▸ Assigned task:
What lines below contain the word "computer"? Please pull each one out.

(Collected data entries)
○ ○ ○ ○ ○
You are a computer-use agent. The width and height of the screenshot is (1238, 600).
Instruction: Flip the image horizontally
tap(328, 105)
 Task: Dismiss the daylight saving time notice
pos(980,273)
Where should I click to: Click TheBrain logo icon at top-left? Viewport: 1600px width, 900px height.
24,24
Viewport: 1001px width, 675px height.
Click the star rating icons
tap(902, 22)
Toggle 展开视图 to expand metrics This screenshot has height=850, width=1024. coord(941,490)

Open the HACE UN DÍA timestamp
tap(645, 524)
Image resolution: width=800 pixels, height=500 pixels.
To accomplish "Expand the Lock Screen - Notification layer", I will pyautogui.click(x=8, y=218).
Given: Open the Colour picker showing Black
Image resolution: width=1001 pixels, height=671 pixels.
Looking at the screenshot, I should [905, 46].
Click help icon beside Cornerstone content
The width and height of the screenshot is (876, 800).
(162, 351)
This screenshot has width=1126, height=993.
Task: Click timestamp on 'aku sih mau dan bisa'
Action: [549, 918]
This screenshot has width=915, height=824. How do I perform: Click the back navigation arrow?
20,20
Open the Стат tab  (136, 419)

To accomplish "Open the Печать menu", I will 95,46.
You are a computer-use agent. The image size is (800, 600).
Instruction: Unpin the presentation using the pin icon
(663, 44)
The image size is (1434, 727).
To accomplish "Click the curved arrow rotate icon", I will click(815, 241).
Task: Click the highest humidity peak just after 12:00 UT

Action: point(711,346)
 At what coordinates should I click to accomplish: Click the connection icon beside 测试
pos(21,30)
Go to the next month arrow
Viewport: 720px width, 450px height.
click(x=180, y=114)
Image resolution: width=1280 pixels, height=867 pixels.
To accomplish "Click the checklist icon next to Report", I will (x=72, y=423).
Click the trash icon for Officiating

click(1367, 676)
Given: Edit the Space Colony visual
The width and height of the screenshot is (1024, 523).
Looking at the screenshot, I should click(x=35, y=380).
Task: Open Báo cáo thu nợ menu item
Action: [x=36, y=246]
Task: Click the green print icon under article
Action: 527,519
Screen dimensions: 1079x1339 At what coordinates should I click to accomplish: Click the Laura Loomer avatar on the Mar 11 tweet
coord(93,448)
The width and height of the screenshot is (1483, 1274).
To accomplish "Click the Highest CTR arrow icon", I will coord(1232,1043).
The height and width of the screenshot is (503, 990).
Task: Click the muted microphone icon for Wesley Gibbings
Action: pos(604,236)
○ ○ ○ ○ ○
▸ Answer section:
You are a computer-use agent. The width and height of the screenshot is (1238, 600).
You are a computer-use agent. The image size is (800, 600).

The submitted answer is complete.